Trafikverket – Project update

Analysis of traffic flow at E4S (southbound) using deep learning (DL) methods is the subject of an ongoing collaboration between TV, KTH, and ENCCS. The project consists of two parts: 1) modeling flow and link speed at specific links for testing purposes 2) expanding part one to the entire E4S considering correlations between lanes/links.

The answer to why deep learning is considered here for modeling the time series data, here traffic flow, encompasses the different aspects of the problem. First, the chronological order of time-series data makes the modeling a challenging task. Second, DLs are significantly capable of capturing relationships beyond typical linear classical statistical-based models. Third, their capacity of “getting shaped” directly by data without prior assumptions makes them superior to the classical models. For instance, stationary and ergodicity assumptions, which are often not satisfied in data and are crucial for classical models, do not hinder the capability of DL models [1].

Recurrent neural networks are commonly used for time series analysis because they retain ‘memories.’ Classical architectures for sequence-to-sequence modeling are Long short-term memory (LSTM) networks. In part one, LSTM is proposed to study the specific links for testing purposes. Nonetheless, gated recurrent units (GRU) networks, convolutional neural networks (CNN), and temporal neural networks (TCN) were also considered here. CNNs are extremely powerful neural networks (NNs) that have been proven to be very successful in image analysis/classification. The main reason convolutional networks can be successfully applied to the time series data is their unique capability to capture translation invariance features in highly complex data such as images. While CNNs can capture different features of the data, the causal connection is missing. TCN are derivatives of CNNs where the causal convolution enables the network to capture causal relation, hence implicitly taking into account the memory effect [2,3].

Architecture4 layers, 64 units4 layers, 64 units3 stacks: 32 filters3 conv.: 64 chnl. with mxpl
Parameters 99k133k142k31k
Time - CPU (ms)723917239142270646117
Time - GPU (ms)7239124737381059971
Table 1: Comparison of different models

* Mean absolute error
+ Root mean-square error
Mean absolute percentage error

Four GRU, LSTM, TCN, and CNN networks were trained on 17 days of data provided by TV. The traffic flow was average over three lanes of E4S and subsequently over a span of five minutes. The trained networks were then used to predict the unseen two-day test data reported in table 1. The brief details of the architectures plus the performance of each network are reported in the table too. As we can see, CNN is remarkably efficient and superior in every metric listed in the table. Considering the fact that the number of trainable parameters is almost a third of the rest of the networks, it is astonishing. These results confirm the capability of CNNs to capture main features of time-series such as traffic flow, in line with previous studies [1].

Notwithstanding, TCN has the worst performance despite having the largest number of parameters. It should be noted that this observation should not be considered as unsuitability of this type of network for time series data. Instead, it shows that hyperparameter tuning of this network is a challenging task. RNNs, on the other hand, offer comparable accuracy to CNN. The predicted flow as function time has been shown in Figure 1 for all of the networks. 

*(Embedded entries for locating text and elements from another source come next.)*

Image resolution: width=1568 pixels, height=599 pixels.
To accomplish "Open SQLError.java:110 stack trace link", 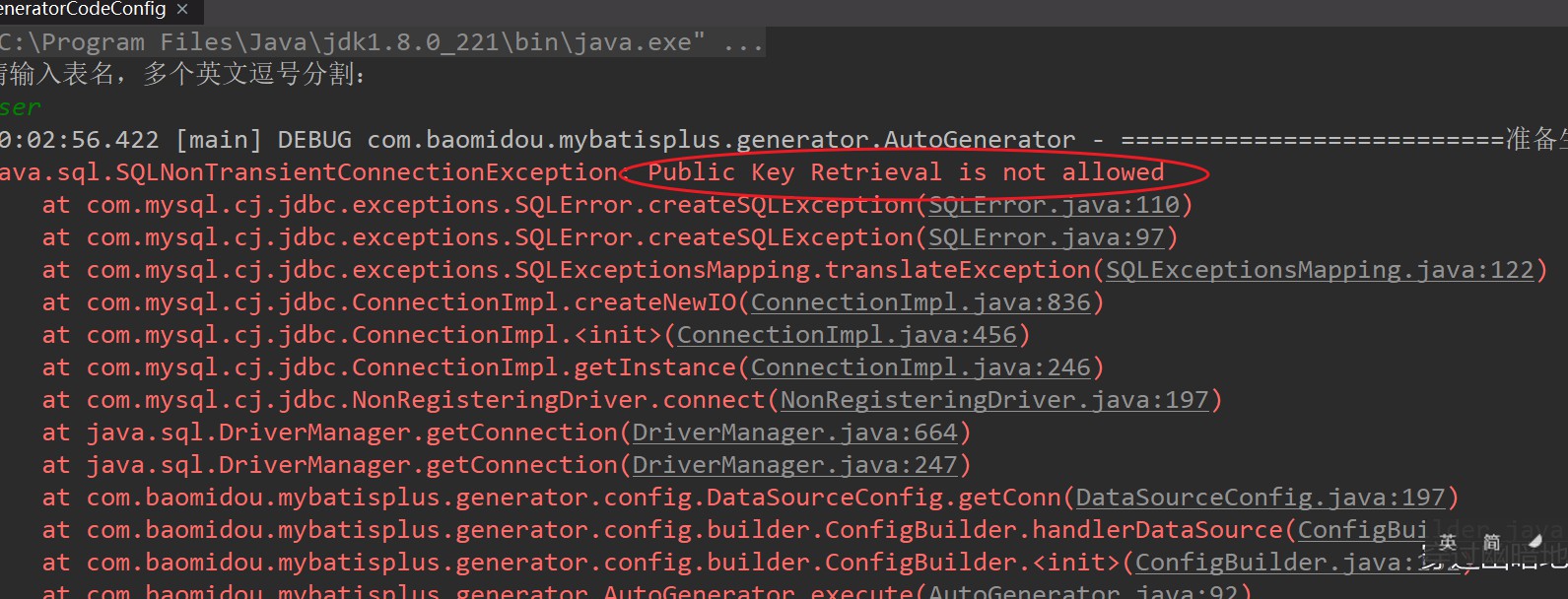I will coord(1054,205).
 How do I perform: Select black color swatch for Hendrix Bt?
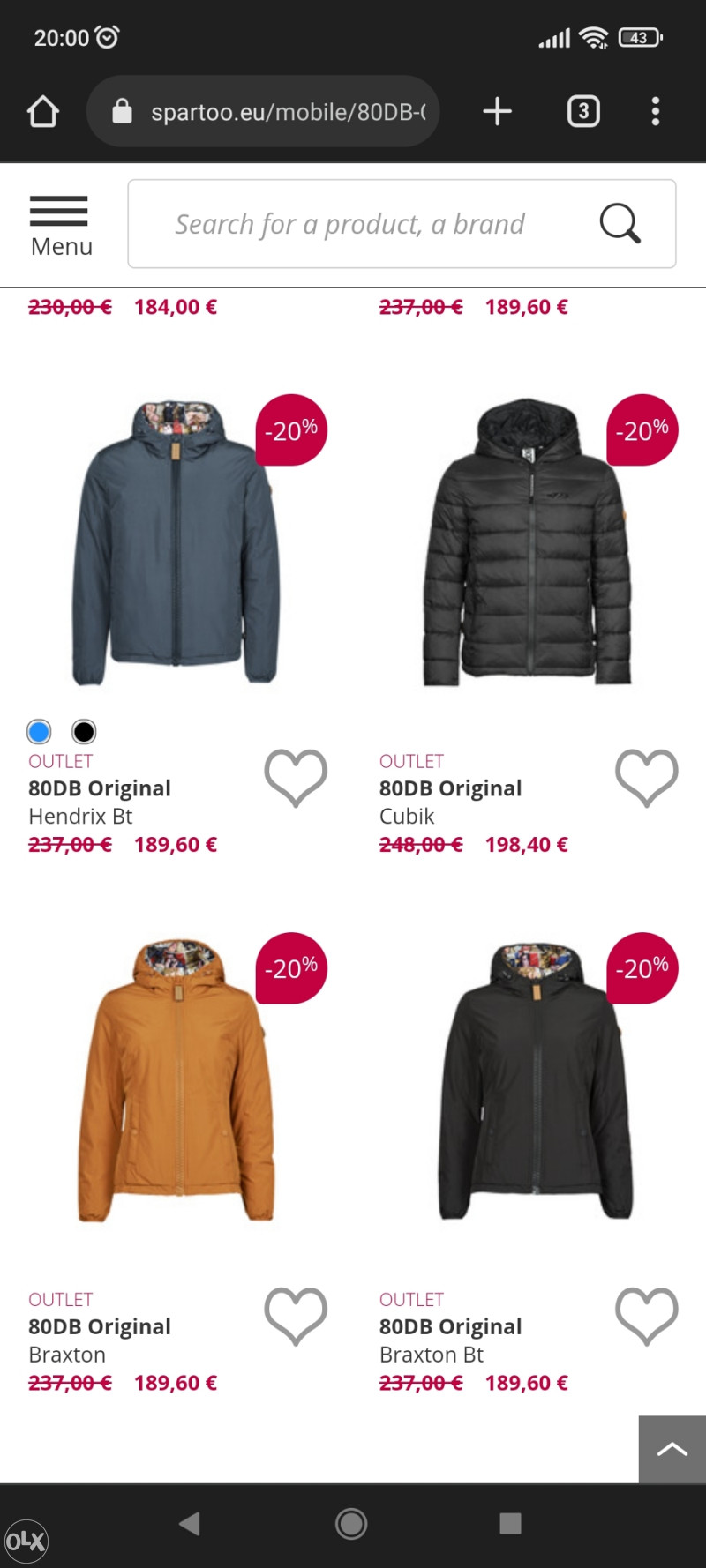[84, 731]
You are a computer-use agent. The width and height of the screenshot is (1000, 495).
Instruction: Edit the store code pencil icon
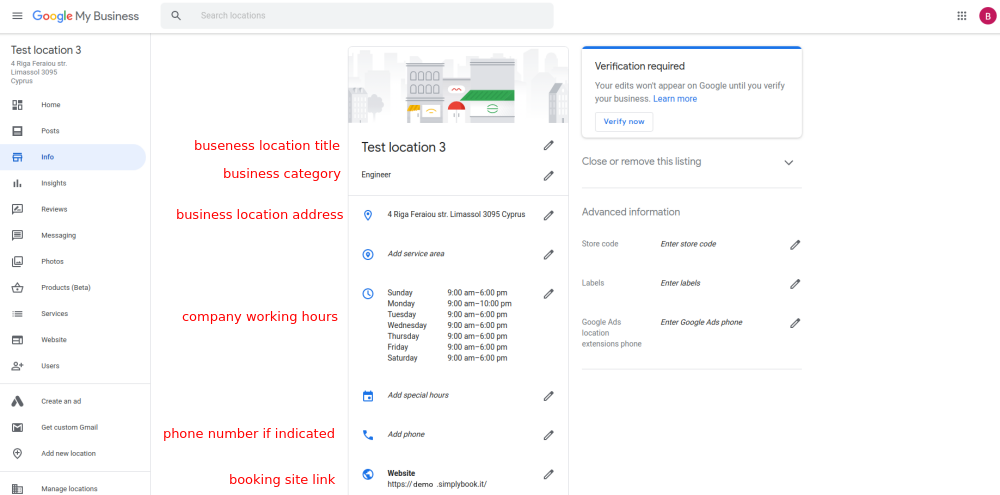[795, 244]
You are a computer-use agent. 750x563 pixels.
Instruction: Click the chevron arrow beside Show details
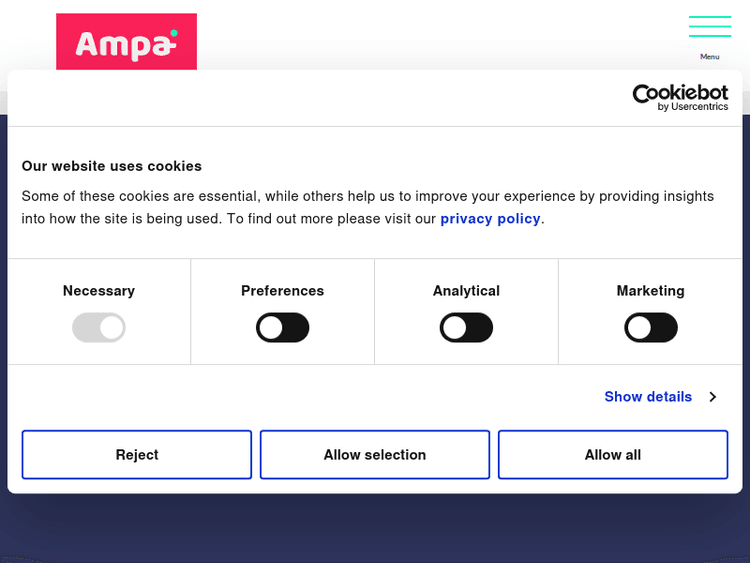tap(713, 397)
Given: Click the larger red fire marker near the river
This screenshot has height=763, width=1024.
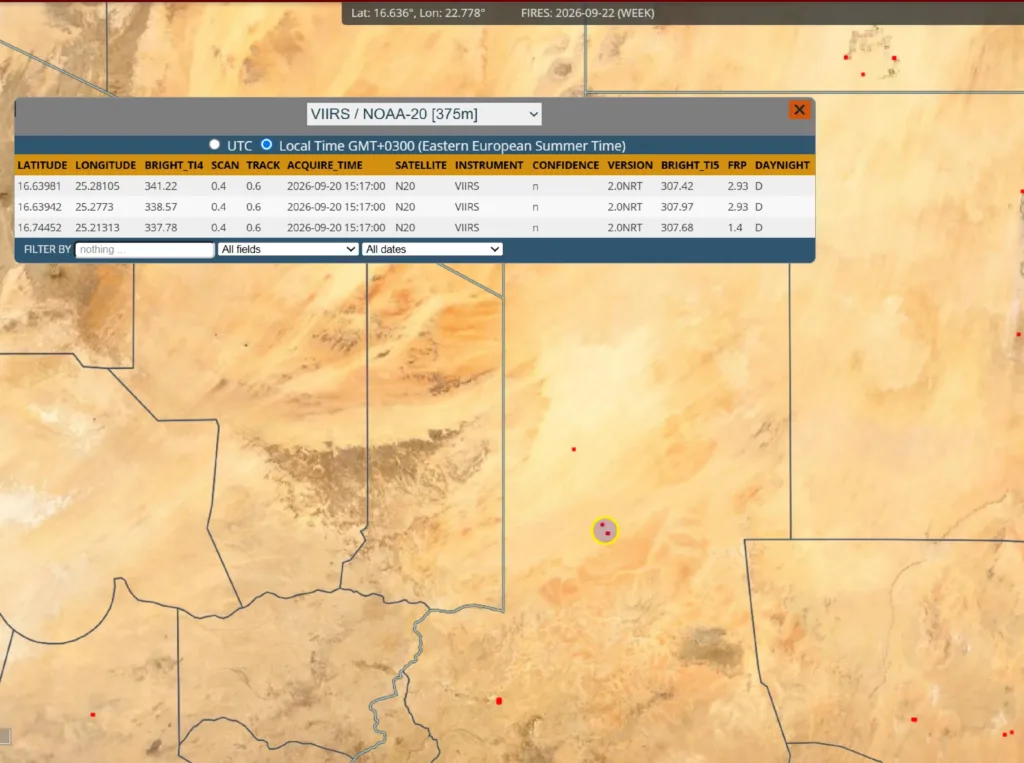Looking at the screenshot, I should [x=499, y=701].
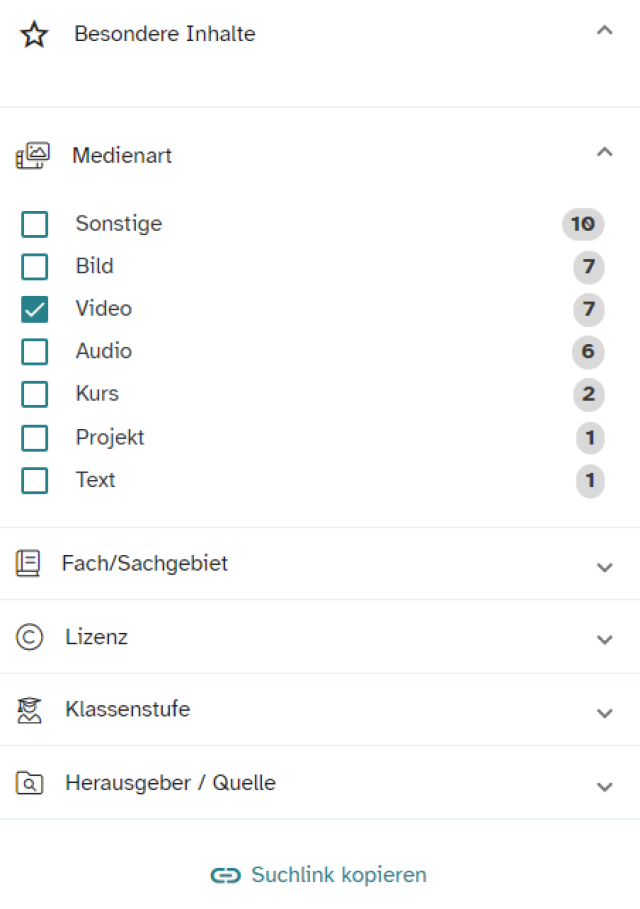The height and width of the screenshot is (909, 640).
Task: Click the graduate icon beside Klassenstufe
Action: tap(29, 710)
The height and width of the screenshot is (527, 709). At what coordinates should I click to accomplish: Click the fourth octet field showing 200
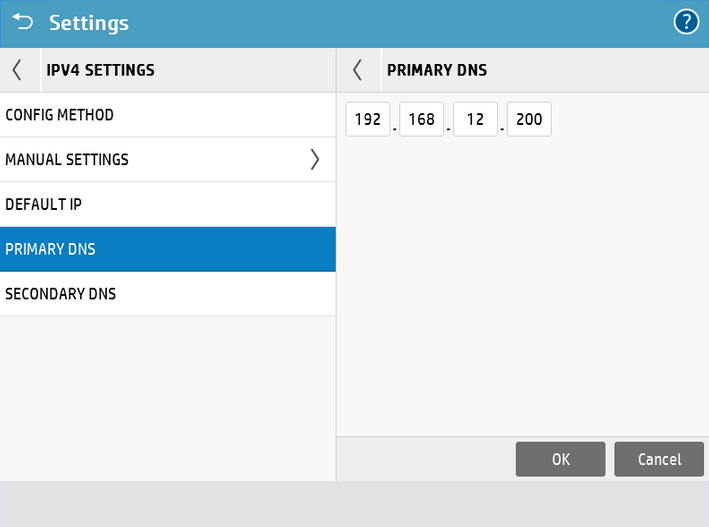click(529, 120)
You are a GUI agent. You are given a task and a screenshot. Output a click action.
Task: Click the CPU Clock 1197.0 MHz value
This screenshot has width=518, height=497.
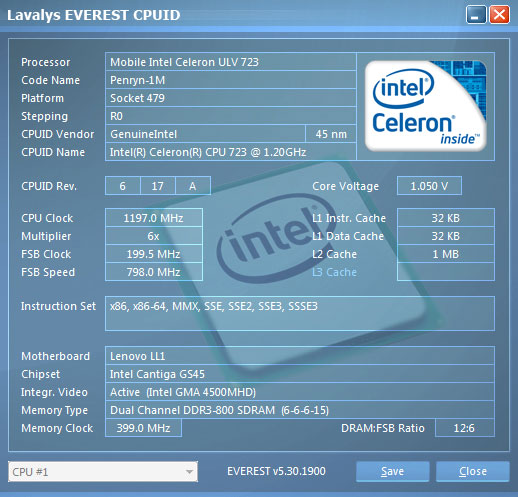(x=154, y=218)
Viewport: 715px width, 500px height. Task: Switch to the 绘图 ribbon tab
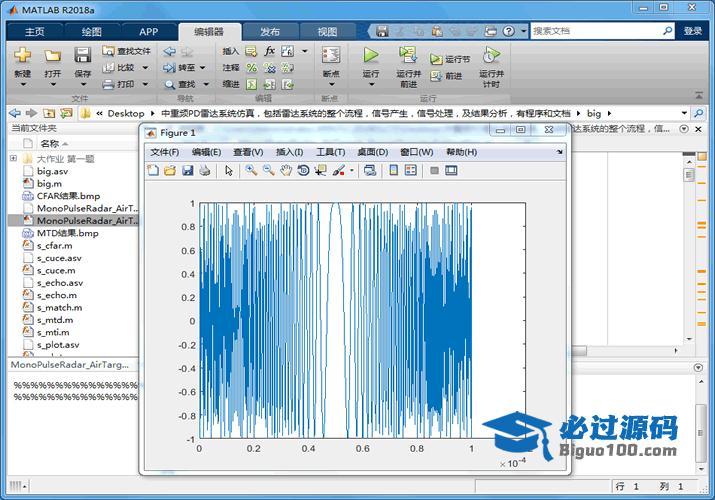(x=91, y=31)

In the table, we also observed that the time for GPU training is almost a fifth of the CPU. Our results show up to ten times speedup for larger models and larger datasets which reconfirms the capability of the GPUs for DL developments and training. As mentioned above, an average is taken over the three to calculate the traffic flow. An alternative way of modeling the dataset is to use the data of three lanes as a three-feature vector.  Inter-lane interactions can implicitly be considered using this type of feature engineering. Results of such modeling (not reported here) show similar accuracy with the data reported in the table above. Current work now is in progress to extend this study to the entire E4S using temporal graphical convolutional networks (T-GCN).


Figure 1. The comparison of measured traffic at E4S for two consecutive days between 6  to 10 AM obtained from a) CNN, b) LSTM, c) GRU, and d) TCN.

[1] P. Lara-Benitez, M. Carranza-Garcia, and J. C. Riquelme, Int. J. Neural Net., 31, 2130001 (2021).

[2] S. Bai, J. Z. Kolter, and V. Koltun, (2018).

[3] Y. He, and J. Zhao, J. Phys.: Conf. Ser. 1213, 042050 (2019).